俺はライチが容器を抱えて鍛冶小屋に向かうのを見送ると、マッスルブに向きなおる。
「マッスルブ。少し時間があるからキャッサバの粉でパンを作ろうか」
「おお。おいしそうブー」
「犬耳族のみんなも、気分転換にこれから夜までにパンを作ろうか」
「了解しました!」
犬耳族も新しい食べ物に興味深々といった様子。
さっそく俺達は昨日細かくすりおろしておいたキャッサバの入った袋がある場所まで移動する。今朝一度袋を絞り乾燥させていたんだけど、ちゃんと乾燥しているようだ。
袋や服を作る為の素材もきっと不足しているんだろうなあ。見たところ麻で袋は作られているから、近くに麻があると思う。これもいずれ栽培できればいいなあ。

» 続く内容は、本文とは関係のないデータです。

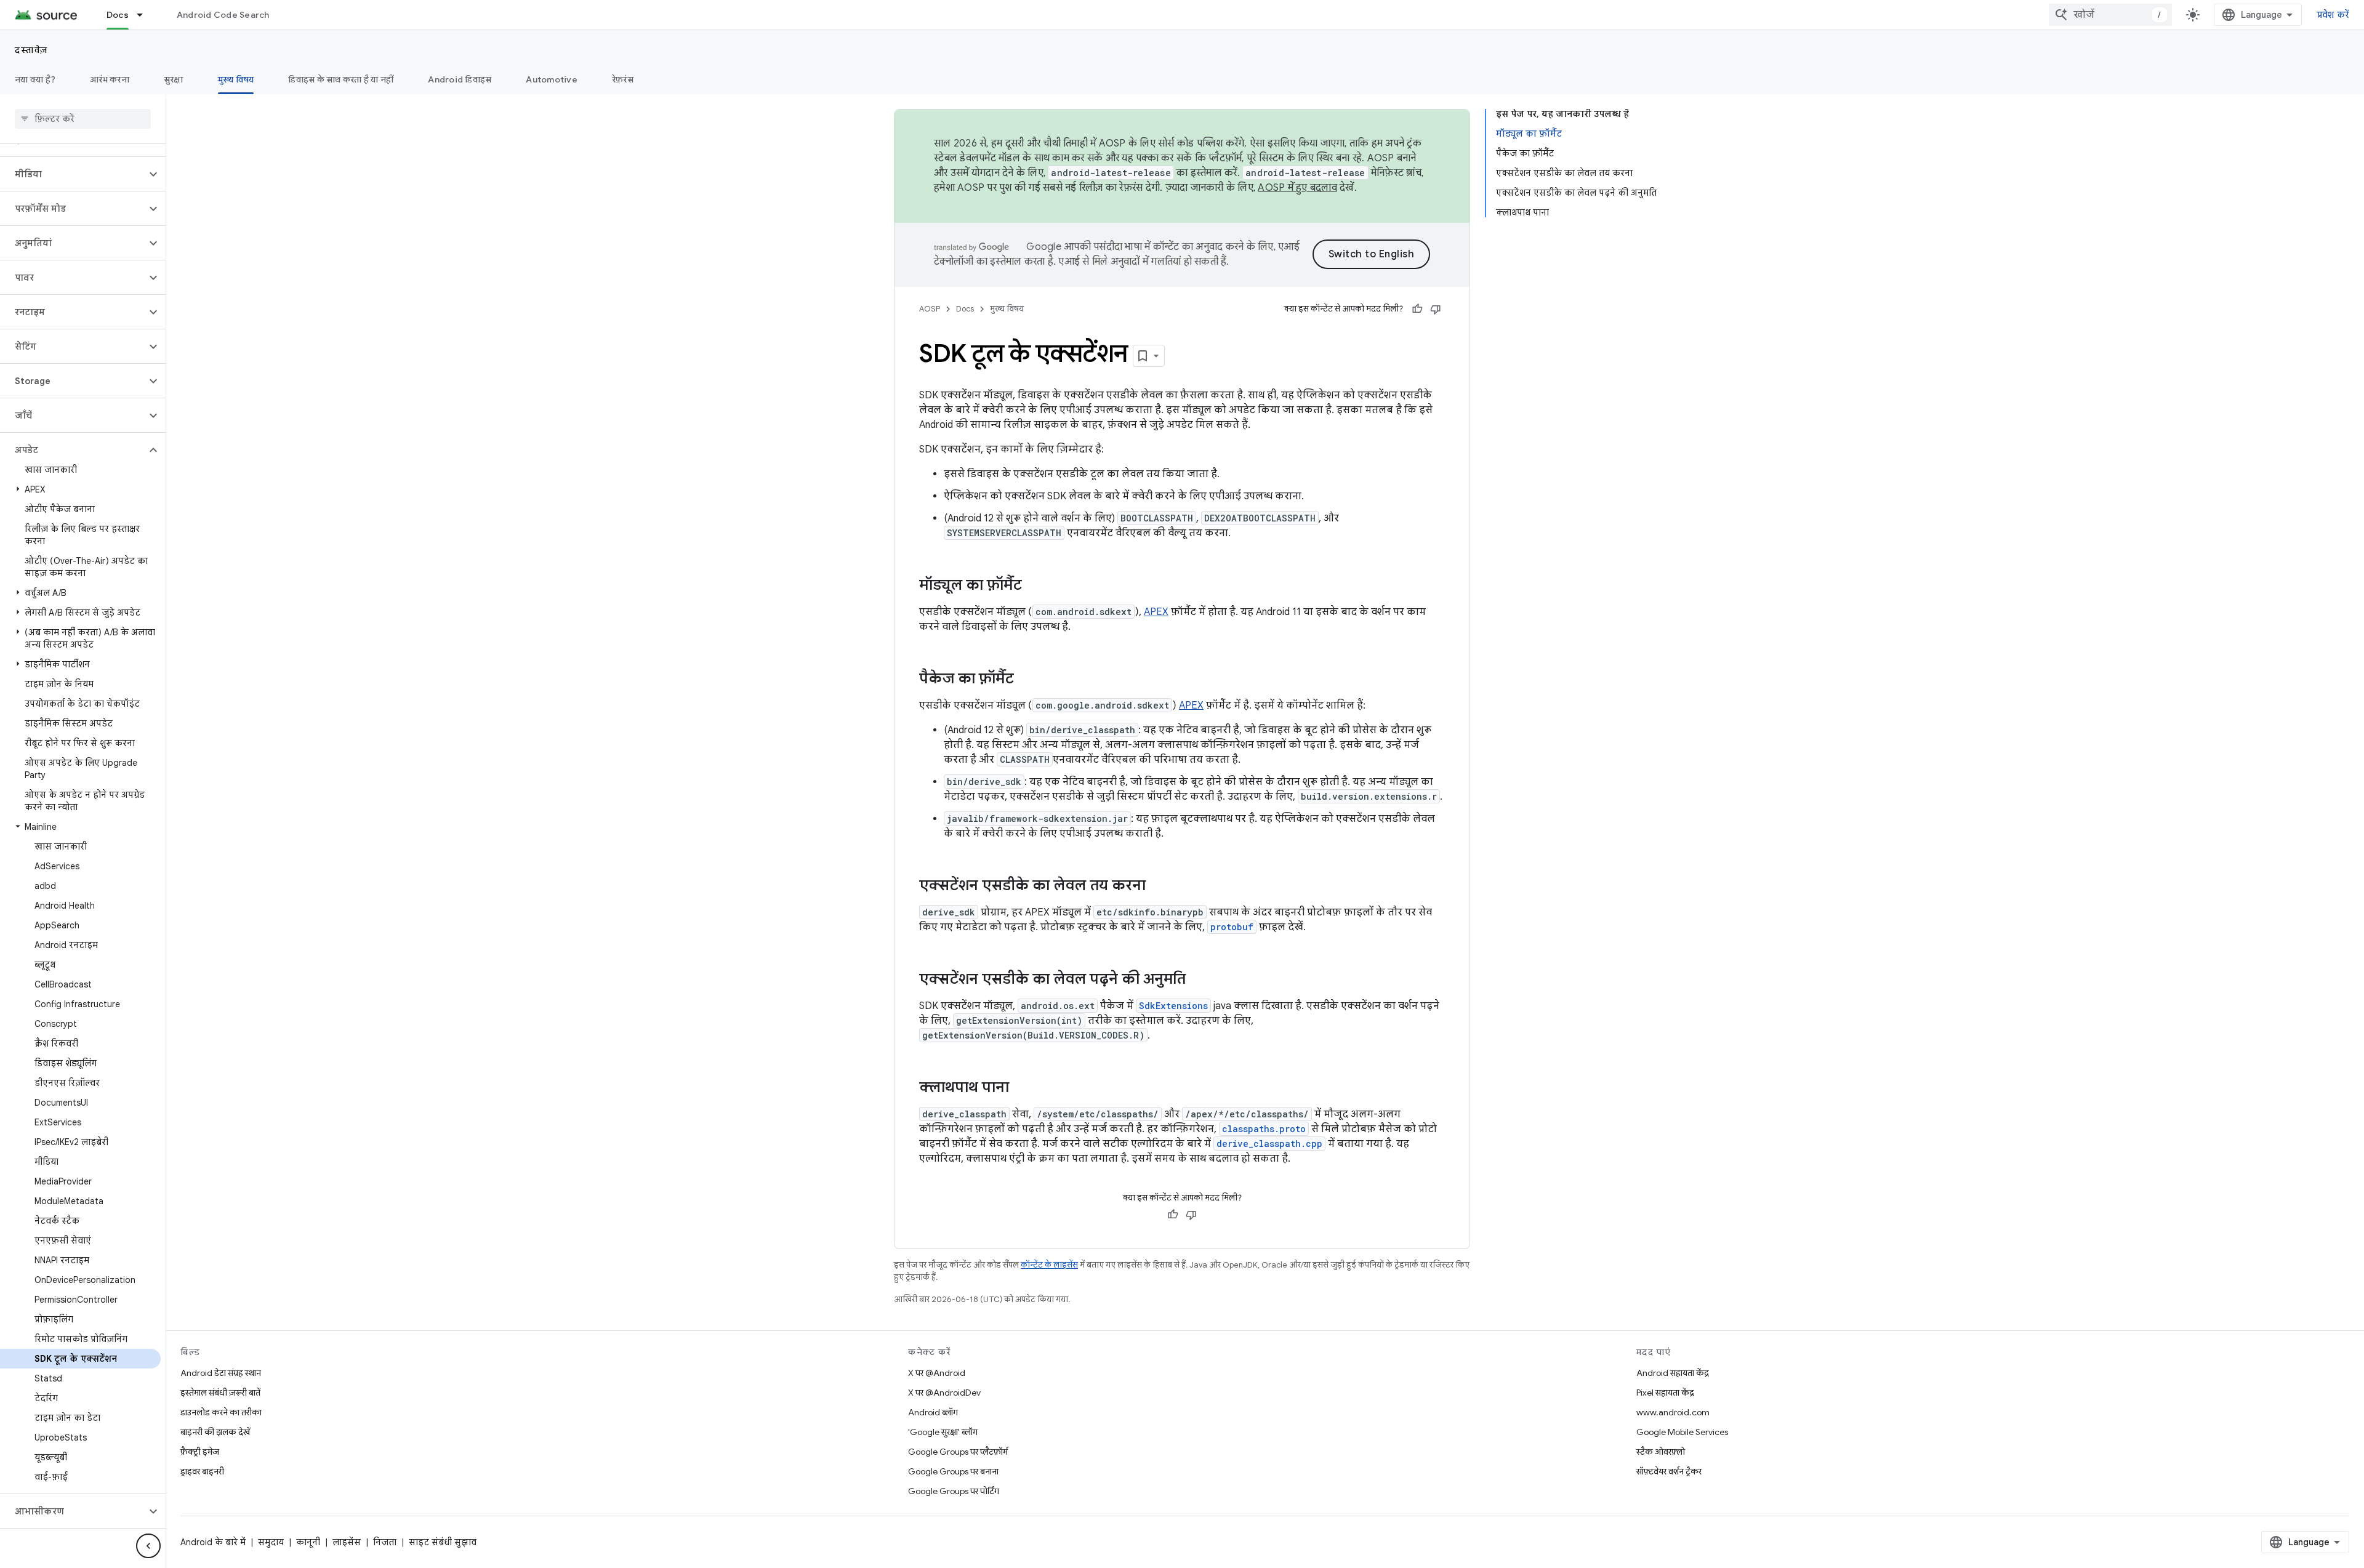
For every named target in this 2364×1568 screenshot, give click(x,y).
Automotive (551, 79)
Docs (118, 14)
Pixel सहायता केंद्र (1665, 1392)
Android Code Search (223, 14)
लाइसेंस (346, 1542)
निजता (384, 1542)
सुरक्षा (173, 79)
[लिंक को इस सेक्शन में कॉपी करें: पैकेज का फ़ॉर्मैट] (1026, 679)
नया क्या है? (35, 79)
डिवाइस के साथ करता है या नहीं (340, 79)
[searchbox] (83, 119)
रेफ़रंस (622, 79)
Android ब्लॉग (933, 1412)
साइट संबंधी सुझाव (442, 1542)
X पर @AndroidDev (944, 1392)
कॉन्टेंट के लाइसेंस (1049, 1265)
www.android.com (1673, 1412)
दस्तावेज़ (31, 49)
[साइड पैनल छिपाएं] (148, 1546)
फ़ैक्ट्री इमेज (199, 1451)
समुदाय (271, 1542)
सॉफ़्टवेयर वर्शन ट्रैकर (1669, 1471)
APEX (1156, 612)
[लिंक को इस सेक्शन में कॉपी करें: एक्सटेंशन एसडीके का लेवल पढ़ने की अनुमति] (1198, 980)
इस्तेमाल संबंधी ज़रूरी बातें (220, 1392)
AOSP (929, 309)
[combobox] (2110, 15)
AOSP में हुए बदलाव (1297, 188)
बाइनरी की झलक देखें (215, 1431)
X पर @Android (936, 1372)
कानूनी (308, 1542)
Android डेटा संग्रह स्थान (220, 1372)
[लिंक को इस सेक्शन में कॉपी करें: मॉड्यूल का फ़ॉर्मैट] (1034, 586)
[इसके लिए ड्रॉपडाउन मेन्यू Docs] (145, 15)
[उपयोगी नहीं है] (1435, 309)
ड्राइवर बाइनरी (202, 1471)
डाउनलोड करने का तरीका (221, 1412)
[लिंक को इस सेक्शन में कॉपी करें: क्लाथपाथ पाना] (1021, 1088)
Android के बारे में (213, 1542)
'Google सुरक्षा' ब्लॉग (943, 1431)
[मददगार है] (1417, 309)
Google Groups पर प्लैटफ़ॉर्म (958, 1451)
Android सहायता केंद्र (1672, 1372)
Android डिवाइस (459, 79)
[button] (73, 174)
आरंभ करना (109, 79)
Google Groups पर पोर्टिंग (953, 1491)
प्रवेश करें (2333, 14)
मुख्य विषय (236, 79)
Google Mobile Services (1682, 1431)
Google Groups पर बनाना (953, 1471)
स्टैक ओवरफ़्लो (1660, 1451)
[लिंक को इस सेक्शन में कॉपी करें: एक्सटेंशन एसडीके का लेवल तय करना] (1158, 886)
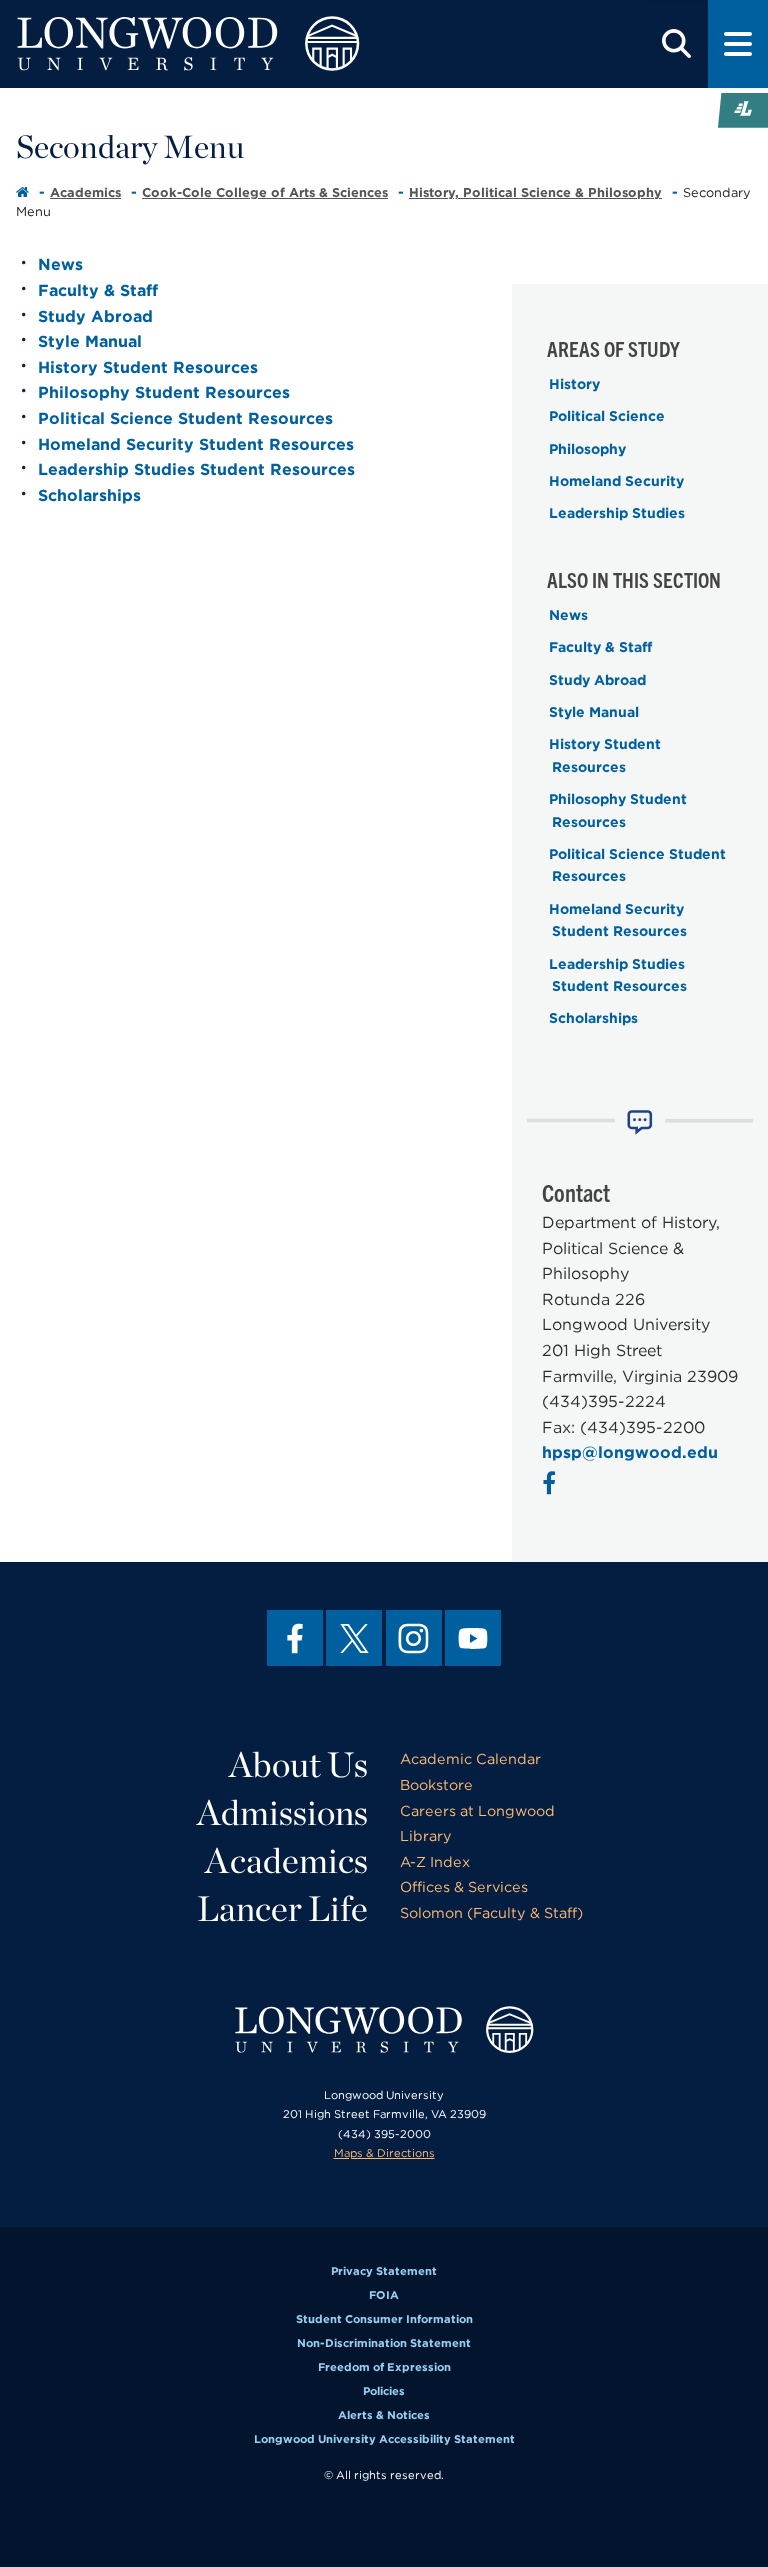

羊かヤギが居れば、牧畜で毛を取ることもできる。人間が牛や鶏も含めて飼育しているかどうかの情報が欲しいな。
キャッサバのすりおろしが入った袋を開けてみると、見事に粉になっていた。これはいけそうだ。
「みんな、このキャッサバの粉を適量とって水を混ぜて捏ねてみてくれ。固まるはずだから」
俺の指示に従い、マッスルブと犬耳族でキャッサバ粉に水を混ぜ捏ねる。ちゃんと粉は固まり、次々に団子状の塊を作成していく俺達。
「しまった。パンを焼く窯が無いじゃないか!」
「あるブー。料理の為に粘土で作った窯があるブー」
「おお。さすがマッスルブ。食べ物の事となると詳しいな」
「じゃあ、焼きに行こうか!」
「おー」「おー」
大挙して料理用の窯へ押し寄せる俺達に料理担当の小鬼の村民が驚いていたが、料理と分かると俺に詳しく何をしたか聞いてきたので、作り方を教授しておいた。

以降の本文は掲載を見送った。